• **Instructions to follow**
Copy the records verbatim, beginning with the line containing "Where should I click to: Click 政采公告" and continuing through the line containing "(x=43, y=408)".

Begin

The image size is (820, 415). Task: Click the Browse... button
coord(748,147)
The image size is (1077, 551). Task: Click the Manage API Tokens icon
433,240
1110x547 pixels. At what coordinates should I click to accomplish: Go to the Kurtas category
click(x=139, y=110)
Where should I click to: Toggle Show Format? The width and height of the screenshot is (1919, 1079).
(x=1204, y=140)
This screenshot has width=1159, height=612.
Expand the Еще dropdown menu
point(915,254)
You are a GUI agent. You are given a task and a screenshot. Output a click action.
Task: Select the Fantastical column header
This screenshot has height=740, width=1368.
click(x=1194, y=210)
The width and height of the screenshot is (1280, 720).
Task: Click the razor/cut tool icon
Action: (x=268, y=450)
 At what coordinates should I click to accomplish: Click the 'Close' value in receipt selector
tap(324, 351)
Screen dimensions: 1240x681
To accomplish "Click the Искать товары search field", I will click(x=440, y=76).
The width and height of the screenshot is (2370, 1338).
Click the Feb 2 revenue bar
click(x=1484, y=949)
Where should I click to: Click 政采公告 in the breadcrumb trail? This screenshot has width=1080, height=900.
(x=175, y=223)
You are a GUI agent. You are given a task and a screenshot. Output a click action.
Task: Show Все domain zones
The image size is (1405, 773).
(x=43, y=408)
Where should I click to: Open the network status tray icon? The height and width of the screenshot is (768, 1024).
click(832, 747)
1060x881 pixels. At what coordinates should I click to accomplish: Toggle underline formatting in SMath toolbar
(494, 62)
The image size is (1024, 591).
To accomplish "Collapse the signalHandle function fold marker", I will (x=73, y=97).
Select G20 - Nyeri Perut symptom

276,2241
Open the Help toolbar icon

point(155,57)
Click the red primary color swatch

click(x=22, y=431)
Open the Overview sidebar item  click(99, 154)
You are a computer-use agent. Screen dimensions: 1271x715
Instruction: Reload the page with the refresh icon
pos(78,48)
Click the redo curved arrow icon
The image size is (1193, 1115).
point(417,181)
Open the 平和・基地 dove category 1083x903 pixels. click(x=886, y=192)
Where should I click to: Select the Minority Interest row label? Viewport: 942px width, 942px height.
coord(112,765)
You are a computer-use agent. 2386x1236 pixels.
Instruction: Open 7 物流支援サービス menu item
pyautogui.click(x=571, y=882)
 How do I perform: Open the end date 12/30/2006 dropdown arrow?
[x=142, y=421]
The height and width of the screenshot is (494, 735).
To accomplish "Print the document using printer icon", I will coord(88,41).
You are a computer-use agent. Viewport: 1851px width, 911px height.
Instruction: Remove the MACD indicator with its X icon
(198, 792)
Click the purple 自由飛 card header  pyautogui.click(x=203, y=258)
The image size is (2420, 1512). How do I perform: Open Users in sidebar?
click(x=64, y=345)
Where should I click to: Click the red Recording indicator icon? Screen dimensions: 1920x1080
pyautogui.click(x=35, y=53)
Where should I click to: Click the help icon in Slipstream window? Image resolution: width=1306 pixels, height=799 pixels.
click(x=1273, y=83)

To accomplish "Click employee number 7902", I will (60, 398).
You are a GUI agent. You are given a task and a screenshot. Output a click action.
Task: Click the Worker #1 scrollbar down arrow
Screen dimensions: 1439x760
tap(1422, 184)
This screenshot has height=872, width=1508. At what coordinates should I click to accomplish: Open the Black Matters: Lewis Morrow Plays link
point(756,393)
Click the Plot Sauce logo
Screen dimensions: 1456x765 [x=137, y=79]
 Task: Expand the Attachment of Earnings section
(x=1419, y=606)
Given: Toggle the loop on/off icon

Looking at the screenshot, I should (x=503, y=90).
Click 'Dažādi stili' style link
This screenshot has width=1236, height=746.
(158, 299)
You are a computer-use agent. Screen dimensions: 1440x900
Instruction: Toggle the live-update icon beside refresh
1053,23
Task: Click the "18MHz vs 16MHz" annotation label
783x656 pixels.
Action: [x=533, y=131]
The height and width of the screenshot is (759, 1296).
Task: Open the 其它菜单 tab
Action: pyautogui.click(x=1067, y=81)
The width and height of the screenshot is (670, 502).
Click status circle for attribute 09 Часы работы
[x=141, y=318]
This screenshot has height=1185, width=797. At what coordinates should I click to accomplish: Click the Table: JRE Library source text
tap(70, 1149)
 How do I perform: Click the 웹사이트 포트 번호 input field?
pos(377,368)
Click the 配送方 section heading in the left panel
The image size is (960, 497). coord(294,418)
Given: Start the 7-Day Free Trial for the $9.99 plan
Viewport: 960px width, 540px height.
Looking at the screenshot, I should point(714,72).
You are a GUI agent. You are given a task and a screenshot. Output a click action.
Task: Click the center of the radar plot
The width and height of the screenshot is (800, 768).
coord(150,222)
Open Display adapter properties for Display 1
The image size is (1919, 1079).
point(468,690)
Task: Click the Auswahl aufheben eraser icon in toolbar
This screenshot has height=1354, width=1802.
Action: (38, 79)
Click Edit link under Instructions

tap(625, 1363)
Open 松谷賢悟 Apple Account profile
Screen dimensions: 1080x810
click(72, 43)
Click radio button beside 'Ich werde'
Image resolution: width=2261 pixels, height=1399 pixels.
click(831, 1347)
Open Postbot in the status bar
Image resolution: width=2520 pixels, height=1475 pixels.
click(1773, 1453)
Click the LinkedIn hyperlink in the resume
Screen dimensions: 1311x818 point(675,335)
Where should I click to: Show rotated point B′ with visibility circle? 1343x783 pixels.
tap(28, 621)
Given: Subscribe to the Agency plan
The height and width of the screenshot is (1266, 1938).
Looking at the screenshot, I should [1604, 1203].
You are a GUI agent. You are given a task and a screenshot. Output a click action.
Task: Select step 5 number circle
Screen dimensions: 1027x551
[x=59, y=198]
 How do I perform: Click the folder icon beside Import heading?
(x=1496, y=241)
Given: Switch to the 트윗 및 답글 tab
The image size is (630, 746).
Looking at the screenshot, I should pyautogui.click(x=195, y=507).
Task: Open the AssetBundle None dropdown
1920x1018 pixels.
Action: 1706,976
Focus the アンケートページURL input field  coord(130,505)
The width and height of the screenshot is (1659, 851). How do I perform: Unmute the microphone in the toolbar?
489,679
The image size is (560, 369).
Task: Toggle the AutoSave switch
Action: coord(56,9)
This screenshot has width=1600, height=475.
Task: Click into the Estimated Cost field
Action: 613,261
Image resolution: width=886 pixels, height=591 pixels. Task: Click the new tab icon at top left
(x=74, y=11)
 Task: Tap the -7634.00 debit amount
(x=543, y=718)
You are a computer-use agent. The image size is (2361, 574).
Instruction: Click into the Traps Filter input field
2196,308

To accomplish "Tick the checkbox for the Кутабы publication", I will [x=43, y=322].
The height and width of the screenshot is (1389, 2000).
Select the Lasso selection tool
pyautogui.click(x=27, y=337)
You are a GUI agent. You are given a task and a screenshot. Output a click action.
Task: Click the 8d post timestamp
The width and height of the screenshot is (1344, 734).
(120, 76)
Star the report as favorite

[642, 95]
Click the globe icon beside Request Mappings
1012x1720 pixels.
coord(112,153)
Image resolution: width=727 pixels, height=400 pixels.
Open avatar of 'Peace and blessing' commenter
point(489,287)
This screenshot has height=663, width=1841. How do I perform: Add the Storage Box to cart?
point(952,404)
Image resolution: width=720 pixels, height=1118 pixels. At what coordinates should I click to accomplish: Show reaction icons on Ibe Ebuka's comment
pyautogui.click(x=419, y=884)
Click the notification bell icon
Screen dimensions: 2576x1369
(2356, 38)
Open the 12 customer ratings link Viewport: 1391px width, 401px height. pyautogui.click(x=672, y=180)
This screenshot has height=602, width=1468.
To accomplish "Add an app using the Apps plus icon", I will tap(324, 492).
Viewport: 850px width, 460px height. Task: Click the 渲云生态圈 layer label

End

• **Completed task**
Where should I click to: Click 政采公告 in the breadcrumb trail? This screenshot has width=1080, height=900.
(x=175, y=223)
You are a GUI agent. You are given a task and a screenshot. Output a click action.
Task: Show Все domain zones
The image size is (1405, 773).
(x=43, y=408)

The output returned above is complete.